While on the phone to Nixon on 22 October 1968, Haldeman jotted down his orders. The presidential candidate was clearly furious about the developments in Paris, instructing Haldeman to find a way to “monkey wrench” the peace talks. He specifically wanted the South Vietnam representatives to walk away from the talks, telling Haldeman to “Keep Anna Chennault working on SVN”. This is the key phrase in the Haldeman notes, which – in the words of John A. Farrell – reveal this was beyond mere political skulduggery, and “worse than anything he did in Watergate.”
The Chennault Connection
So who is Anna Chennault, mentioned so prominently in Haldeman’s notes? In many ways, she’s the most fascinating and mysterious figure in an episode of US politics that’s straight out of an espionage thriller. Anna Chennault, now in her 90s, was a charismatic Washington society hostess, plugged into the very heart of the Republican power nexus. Dubbed the “Dragon Lady” by some, this Chinese-American socialite was the widow of legendary aviator and war hero Claire Lee Chennault – a fact which gave her serious prestige among the top brass in the capital.

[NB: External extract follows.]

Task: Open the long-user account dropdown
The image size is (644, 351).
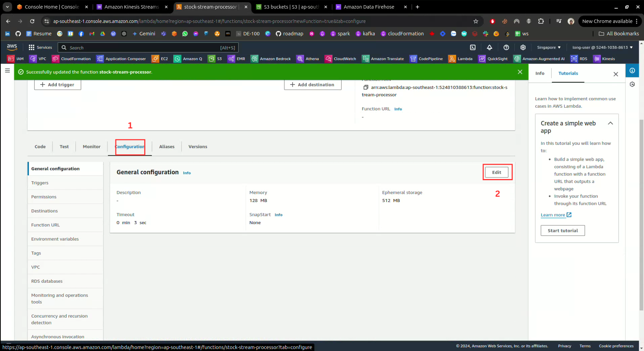Action: [x=602, y=47]
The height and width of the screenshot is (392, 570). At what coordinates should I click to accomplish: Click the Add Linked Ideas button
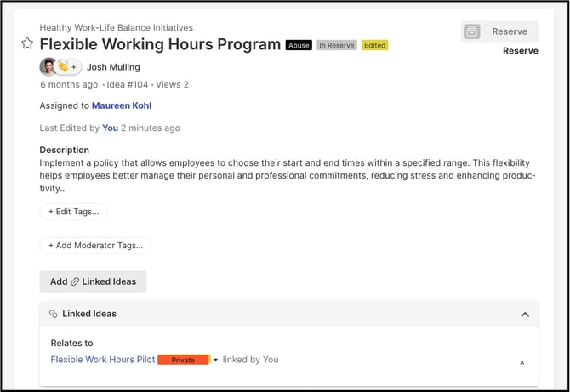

Chennault’s connections made her a secret tool in Nixon’s arsenal of intrigue against Johnson. She became his secret channel to the South Vietnamese, literally telling the South Vietnam ambassador to back off from the Paris process and wait for the Nixon administration to come in before engaging further in more peace talks. Wiretaps by the FBI reveal she told the ambassador that he just had to “hold on” because “we are gonna win” – “we” being the Nixon campaign.
White House insider Tom Johnson, who’d go onto become the boss at CNN, has said that “it is my personal view that disclosure of the Nixon-sanctioned actions by Mrs. Chennault would have been so explosive and damaging to the Nixon 1968 campaign that Hubert Humphrey would have been elected president.”
The peace process of 1968 fell apart and Nixon was elected president. Things turned out exactly as he wanted, but how did he evade the later allegations of dirty tricks around the Paris talks? Simple: he denied everything. He rejected the very idea of a Chennault connection to journalists, and even to Lyndon Johnson, saying to the former president, “My God, I would never do anything to encourage… [the South Vietnamese]… not to come to the table.”
And he had good reason to deny it. His actions would likely have been regarded as illegal, a violation of the Logan Act, which forbids any unauthorised citizens to negotiate with foreign powers who are in dispute with the United States. In the words of Clark M. Clifford, a veteran White House advisor, “the activities of the Nixon team went far beyond the bounds of justifiable political combat… The activities of the Nixon campaign constituted a gross, even potentially illegal, interference in the security affairs of the nation by private individuals.”
Even though Johnson knew full well what was going on, the decision was made to sit on the story. Partly because the Democrats believed they’d win the election anyway, and partly because revealing the truth would have also exposed the wiretapping and surveillance between the rival parties – the blow to the public psyche would have been too much to bear.
As for whether the war would have ended without Nixon’s interference… the jury is out. Many experts believe the peace talks would have broken down anyway, as there was too much hostility between the North and South Vietnamese. But the fact remains there was a chance, however slim, to end the conflict, before so many more soldiers would perish. And it set a precedent for incredible skulduggery that would later prove Nixon’s downfall with Watergate.